### [Directive]
Please pull out every line of the data below that contains the string "perform" and copy each one in full.

### [Records]
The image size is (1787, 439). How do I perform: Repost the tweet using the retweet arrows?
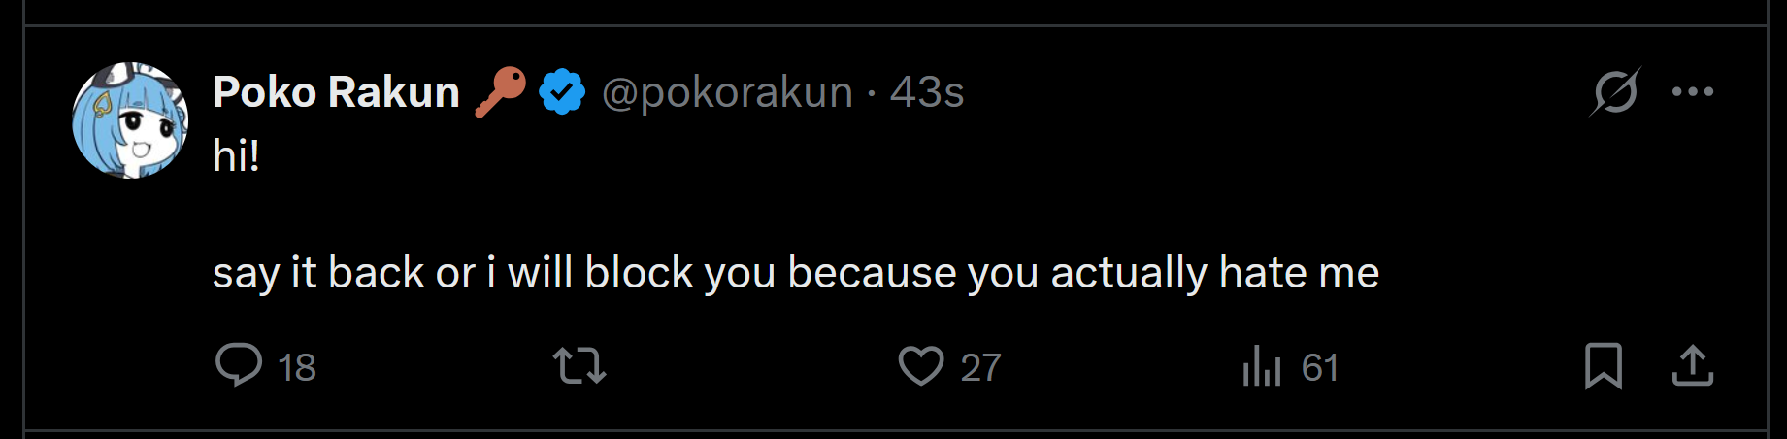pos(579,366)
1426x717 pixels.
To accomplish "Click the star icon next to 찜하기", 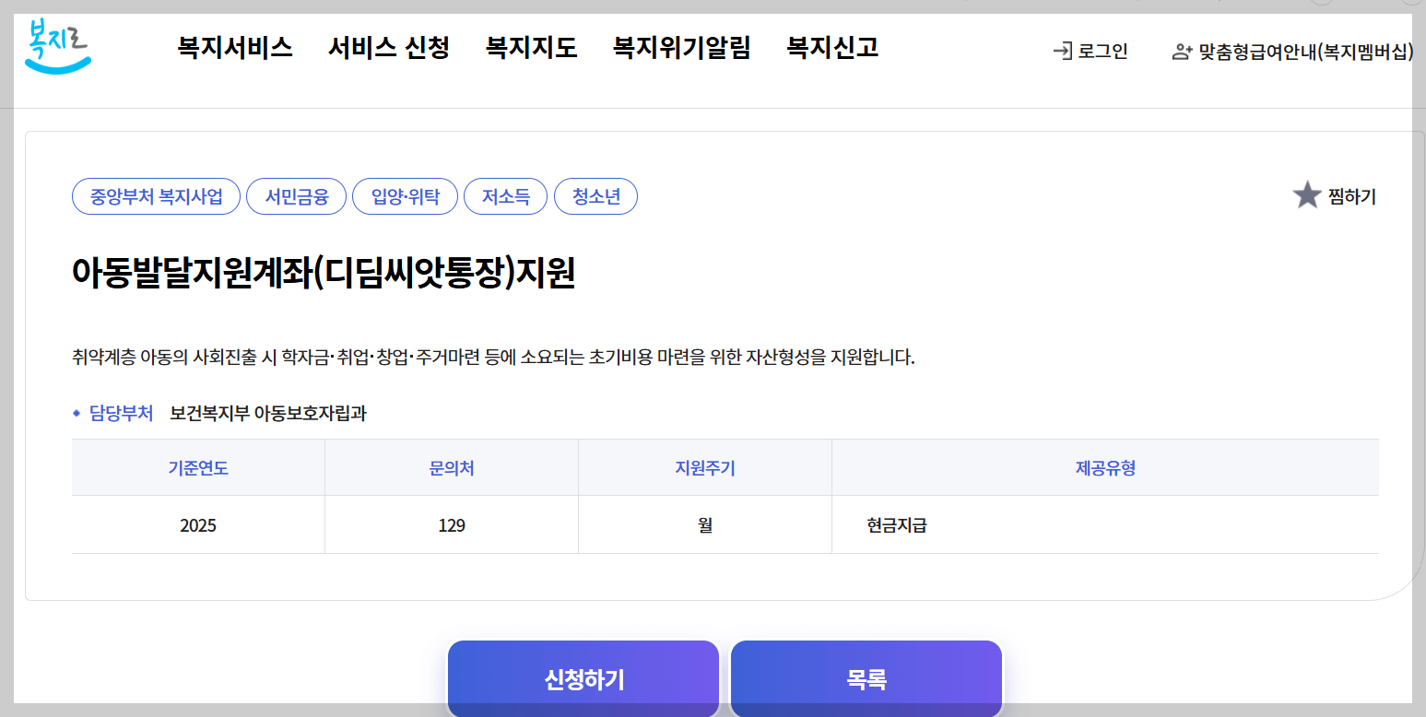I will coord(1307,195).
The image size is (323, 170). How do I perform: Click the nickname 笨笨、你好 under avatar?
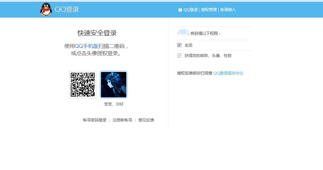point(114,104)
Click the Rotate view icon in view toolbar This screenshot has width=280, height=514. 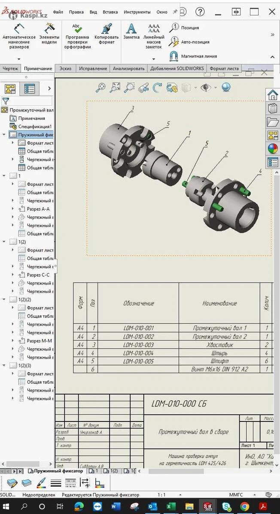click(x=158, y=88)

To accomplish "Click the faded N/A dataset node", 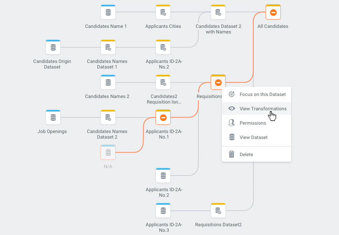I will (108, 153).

### [The output]
The image size is (1787, 439). How do I perform: Repost the tweet using the retweet arrows?
The image size is (323, 170). How do I perform: Click the nickname 笨笨、你好 under avatar?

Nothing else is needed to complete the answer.